Now that you've got the basics of UV mapping, lets get into the planar mapping of the lifeboats heatshield. I won't insult you guys by telling you that the largest surface on the shield will be the one we're creating a texture for. (Ok, I said it anyway. You can never be too careful.) This technique can be used for Saucer sections and such also so when practicing, don't limit yourself to lifeboat heat shields. :)

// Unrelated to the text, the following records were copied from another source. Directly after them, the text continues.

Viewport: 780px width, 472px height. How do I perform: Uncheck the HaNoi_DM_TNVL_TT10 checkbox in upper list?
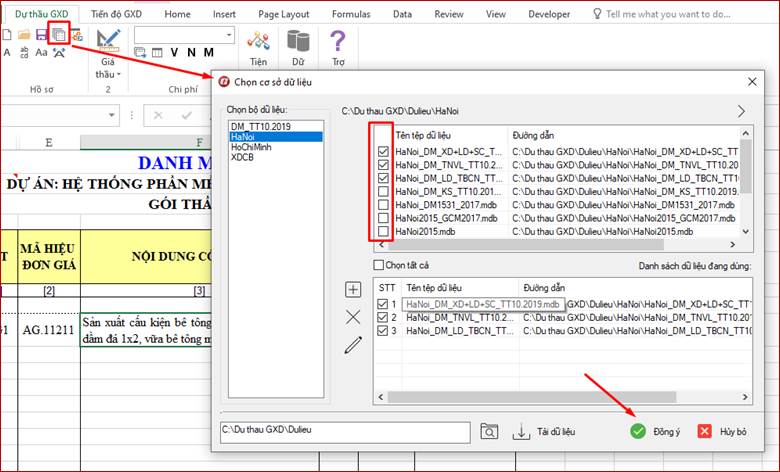click(385, 164)
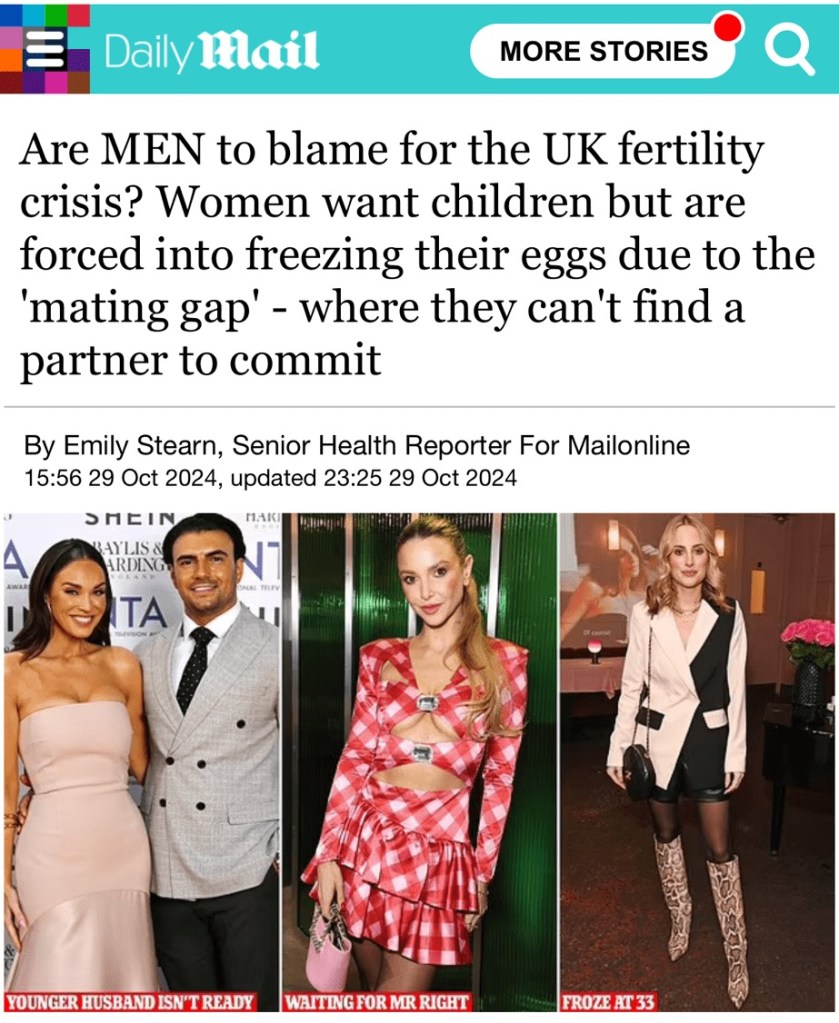Open the hamburger menu icon
Viewport: 839px width, 1023px height.
pos(44,51)
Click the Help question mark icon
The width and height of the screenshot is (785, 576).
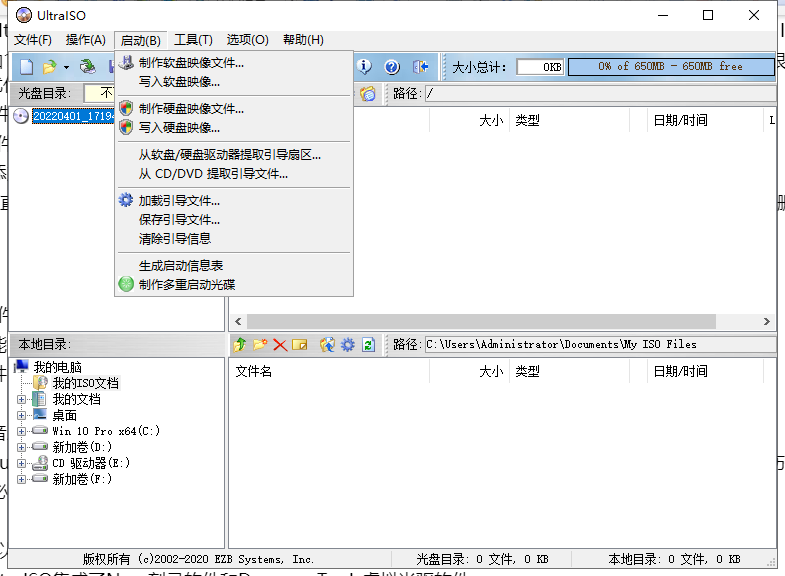[x=392, y=67]
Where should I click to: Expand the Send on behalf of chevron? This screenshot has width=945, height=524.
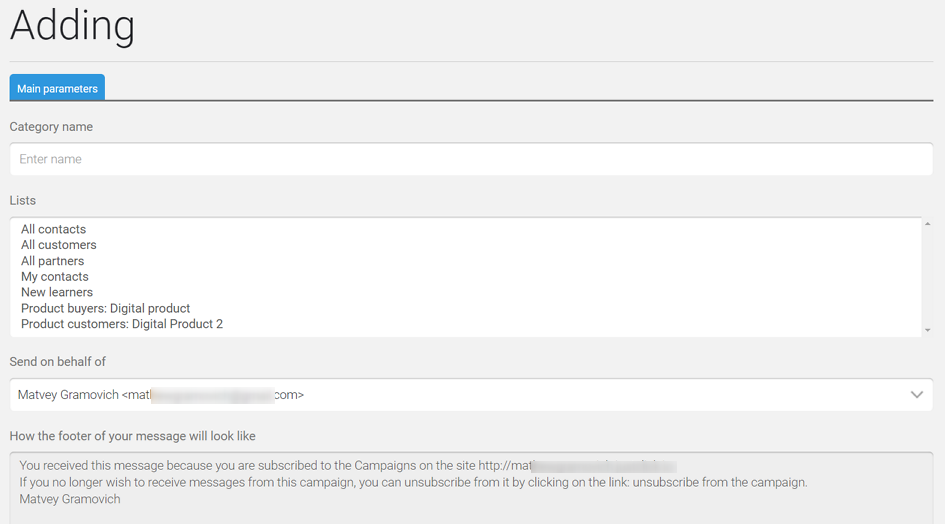pos(917,395)
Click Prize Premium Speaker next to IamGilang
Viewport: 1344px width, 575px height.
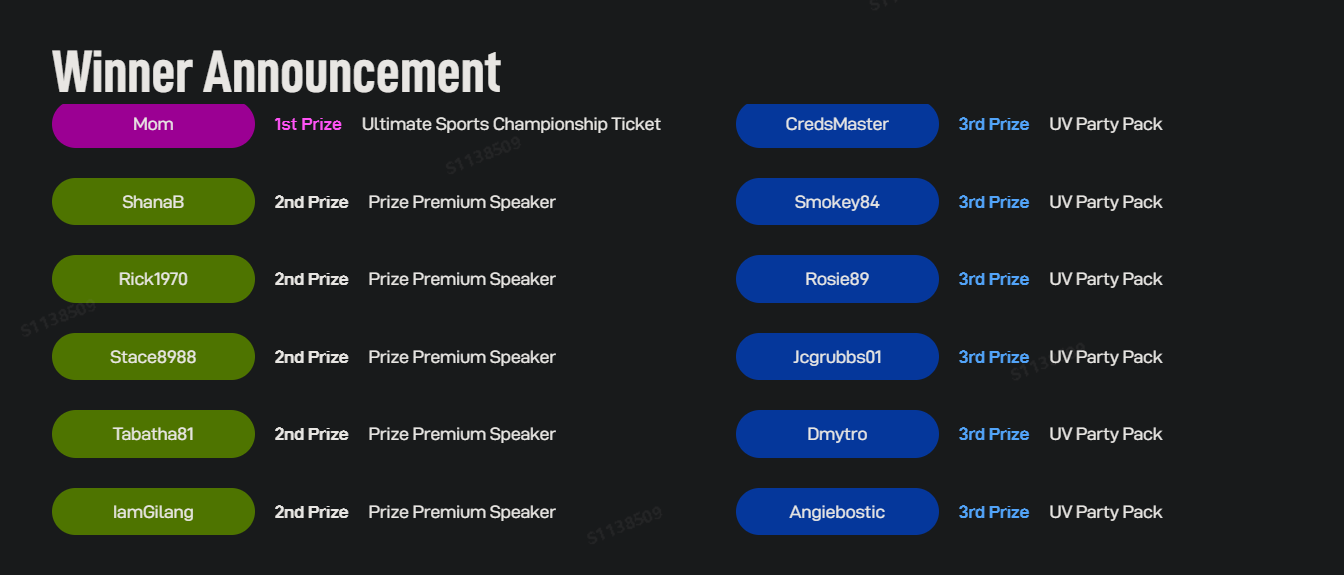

Your first task is to move the axis to the center of the object by using the *gasp!* Move Axis to Center of Object button.     

Step 2.
Once this is accomplished, you'll want to copy the object and move it away from the rest of the mesh (assuming it isn't the only piece) then use the Look at Current Object button.     
Step 3.
Now zoom in untill the object occupies as much of the screen as possible without any of the sides extending beyond the boundries of the screen and delete all lights in the scene, setting the backround color to white.

Step 4.
Render this image as large as you need it remembering that the larger the image, the more memory it need to render, yet the better it looks and the closer you can get to it with the camera.

Step 5.
Open up the image you just rendered in Photoshop (or your program of choice). It should look something like figure 2.

figure 2
Figure 2
Step 6.
Now select just the black area of the image and copy it to the clipboard. Create a new image and paste the selection into it. The black area should now have absolutly no room between it and the edges of the image. Flatten the layers and your ready to start adding detail.

Step 7.
I've already taken the liberty of adding the details to this texture as your details will meet your own preferences. :) Here are some examples of the texture, bump map and shinyness maps that can be applied to your meshes.

Texture Map
Figure 2

Texture Map- Simply the image from step 6 with all your details and color added. It can be applied to the mesh with the paint over tool. Remember to set your UV map to Planar and fix the axis incase the image appears backward on the mesh.

Bump Map- These are the details from the texture map that you wish to be either recessed (darker portions) or raised(lighter portions).
Bump Map
Figure 2
Shinyness Map
Figure 2

Shinyness Map- This map is made by simply grayscaling the texture map and increasing the contrast. To apply this map (trueSpace 4.x only) you need to open up the reflectance shader and select Caligari Phong as your default, making sure the slider for shinyness is all the way up, and the slider for roughness is all the way down. As your next reflectance option in the field below the first select Matte. Then select your shinyness map as your image mask.
Step 8.
Now apply the texture map, bump map and shinyness settings and you have your final result.

I hope this tutorial helped shed some light on your texturing woes. It's not an easy process, but as with everything, practice makes perfect. Keep trying and you'll get it right. Trust me!